# Obtaining the other axis value

Mathematica Asked by Sosa on May 8, 2021

I’m new at coding and I got this simple differential equiation and the plot of this function involved, I can obtain the value of the dependant variable based on the independant varible as usual, what I want to do now is to find a new value of the independant variable giving it the dependant variable based on the ploted graph, in other words I want to find y for a given x from the graph. this is my short code. Only half of it works.

Sol = NDSolve[{a'[t] == Sqrt[a[t]], a[0] == 3}, a, {t, 0, 180}]
graph = Plot[a[t] /. Sol, {t, 0, 180}]
FindRoot[a[t] == 0.44 /. graph, {t, 0}] (*this is the part that doesn't work*)
a[t] /. Sol /. t -> 180


Any kind of help would be hugely appreciated. Thanks c:

First, you should not use variable names with capital letters, those are used by the system. I corrected your syntax. Here is the working code. Note that the FindRoot gives warnings because the specified value is out of bounds:

sol[t_] =
a[t] /. NDSolve[{a'[t] == Sqrt[a[t]], a[0] == 3}, a, {t, 0, 180}][[1]]
graph = Plot[sol[t], {t, 0, 180}]
FindRoot[sol[t] == 0.4, {t, 0}]
sol[180]


Answered by Daniel Huber on May 8, 2021

Another way is use WhenEvent and Reap and Sow.(Also need to replace 0.44 to another number such as 10).

{{sol}, {pts}} =
NDSolve[{a'[t] == Sqrt[a[t]], a[0] == 3,
WhenEvent[a[t] == 10, {Sow[t]}]}, a, {t, 0, 180}] // Reap
Plot[a[t] /. First@sol // Evaluate, {t, 0, 10},
Epilog -> {PointSize[Large], Red,
Point[({#, a[#]} /. sol) & /@ pts]}]


{{2.86045}}

Appendix

The questioner's original approach.

sol = NDSolve[{a'[t] == Sqrt[a[t]], a[0] == 3}, a, {t, 0, 180}]
graph = Plot[a[t] /. sol, {t, 0, 180}]
FindRoot[a[t] == 10 /. sol, {t,
0}] (*this is the part that doesn't work*)
a[t] /. sol /. %


{t -> 2.86045}

{10.}

Answered by cvgmt on May 8, 2021

● ● ● ● ●

### [Goal]
Pull out, word for word, the part of the Mathematica thread above that opens with the words "I’m new at coding" and closes with "of it works.".

● ● ● ● ●

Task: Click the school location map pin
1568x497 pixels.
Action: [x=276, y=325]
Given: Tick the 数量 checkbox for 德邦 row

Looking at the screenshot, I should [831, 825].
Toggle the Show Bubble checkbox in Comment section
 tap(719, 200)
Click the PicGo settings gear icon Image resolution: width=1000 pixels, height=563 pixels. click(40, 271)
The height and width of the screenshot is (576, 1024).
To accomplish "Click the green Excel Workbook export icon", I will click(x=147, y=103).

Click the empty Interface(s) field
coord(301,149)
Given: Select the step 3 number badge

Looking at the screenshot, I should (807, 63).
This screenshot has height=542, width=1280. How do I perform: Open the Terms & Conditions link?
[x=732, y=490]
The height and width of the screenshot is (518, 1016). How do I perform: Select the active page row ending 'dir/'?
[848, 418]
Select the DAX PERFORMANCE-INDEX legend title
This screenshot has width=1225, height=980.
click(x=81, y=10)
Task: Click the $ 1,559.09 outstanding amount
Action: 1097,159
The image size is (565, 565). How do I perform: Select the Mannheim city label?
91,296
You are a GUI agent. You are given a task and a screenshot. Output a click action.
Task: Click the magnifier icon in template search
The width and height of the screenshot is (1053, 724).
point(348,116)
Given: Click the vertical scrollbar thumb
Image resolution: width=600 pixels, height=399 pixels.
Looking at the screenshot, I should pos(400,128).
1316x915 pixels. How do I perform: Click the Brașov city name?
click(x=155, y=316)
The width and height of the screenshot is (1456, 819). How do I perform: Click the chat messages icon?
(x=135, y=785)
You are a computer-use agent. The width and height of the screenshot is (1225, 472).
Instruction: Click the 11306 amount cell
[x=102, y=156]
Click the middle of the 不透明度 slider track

● ● ● ● ●

### [The output]
I’m new at coding and I got this simple differential equiation and the plot of this function involved, I can obtain the value of the dependant variable based on the independant varible as usual, what I want to do now is to find a new value of the independant variable giving it the dependant variable based on the ploted graph, in other words I want to find y for a given x from the graph. this is my short code. Only half of it works.